Treehouse of Horror XIX (Season 20, Episode 4): In the opening scene, Homer tries to vote for Democratic candidate Barack Obama in the 2008 United States presidential election. However, the voting machine is rigged to register his vote for Republican candidate John McCain. After six attempts to vote (including actually voting for McCain once in the hopes that it would register for Obama), Homer heads out to report the mishap, but the machine sucks him in and kills him to hide the truth, then shoots his body out of the voting booth. The same occurred in reality in the 2012 election where a voter tried to vote for Barack Obama with the vote being registered to Mitt Romney.
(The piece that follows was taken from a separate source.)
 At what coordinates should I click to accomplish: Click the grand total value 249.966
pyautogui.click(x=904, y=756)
Elementary School Musical (Season 22, Episode 1): In this episode, Krusty the Clown invites Homer to the Nobel Peace Prize Ceremony in Oslo, Norway. Later turning out to be a hoax, Krusty is sued by the International Court of Justice for his many instances of public indecency. Turns out that some of the Springfield Elementary students had a betting pool for who would win the nobel prize, and even though Martin Prince had the winner in the episode, it was Milhouse’s bet in the pool, Bengt R. Holmstrom, that would end up being the winner in reality.
The Serfsons (Season 29, Episode 1): This entire episode is already a parody of the series, Game of Thrones, but in it there is a twist that accurately predicted something that at that point had yet to happen on the series. Spoiler alert: A dragon swoops over and burns down most of Springfield. In the actual Game of Thrones series, in one of the last few episodes, we see Daenerys herself become the mad queen and have her dragons burn down King’s Landing after Cersei surrenders. This episode of The Simpsons aired two full years before the Game of Thrones plot twist.
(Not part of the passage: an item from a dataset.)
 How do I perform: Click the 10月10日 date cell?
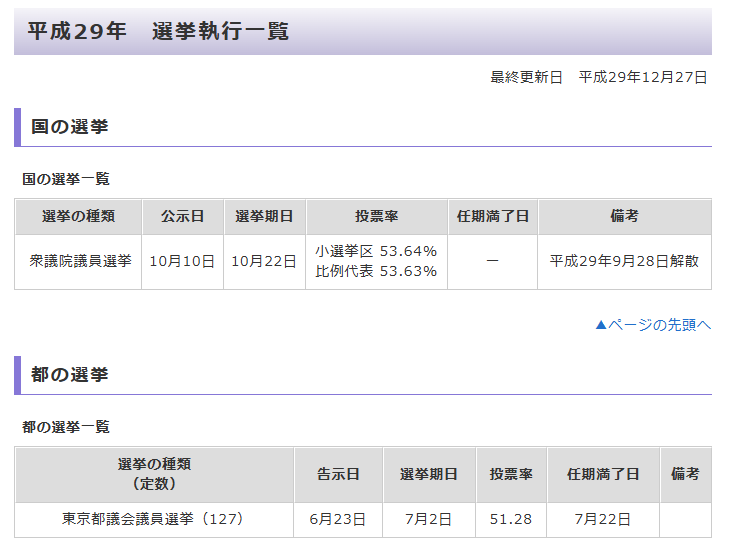point(182,261)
There are some events that The Simpsons predicted that are not included in the official Disney+ watchlist, but can still be viewed on the streaming service.
$pringfield (Or, How I Learned to Stop Worrying and Love Legalised Gambling) (Season 5, Episode 10): The Simpsons parodied entertainers Siegfried & Roy in 1993, and during the episode, the magicians are viciously mauled by a trained white tiger while performing in a casino.
In 2003, Roy Horn of Siegfried and Roy was attacked during a live performance by Montecore, one of their white tigers. He lived but sustained severe injuries in the attack.
Bart Carney (Season 9, Episode 12) – When the Simpson family was visiting Colonel Tex's Traveling Carnival, Bart wanted to go to the Yard Work Simulator where Marge reminds him that she has asked him to do yard work at home which he didn't want to do. This simulator, which debuted in the 1998 episode, can be argued as very similar to the concept of FarmVille, a farming simulation game which would debut over a decade later.
Two Cars In Every Garage and Three Eyes on Every Fish (Season 2, Episode 4): The episode, originally aired in 1990, finds Bart fishing downstream from the Springfield Nuclear Power Plant when he catches a three-eyed fish he names Blinky. More than a decade later, a three-eyed fish was discovered in a reservoir in Argentina. Strangely enough, the reservoir itself was fed by water from a nuclear power plant.
The Simpsons Movie (2007) – When Marge discussed her plan to out government secrets, we were taken to the headquarters of the National Security Agency. Inside, there is a room full of monitors, with a whole staff listening to phone calls in the hopes of catching America's most wanted. It was almost as if the real NSA was listening in on the film, as in 2013 Edward Snowden revealed to the public numerous secret surveillance programs the agency was operating, very similar to the ones depicted in the film.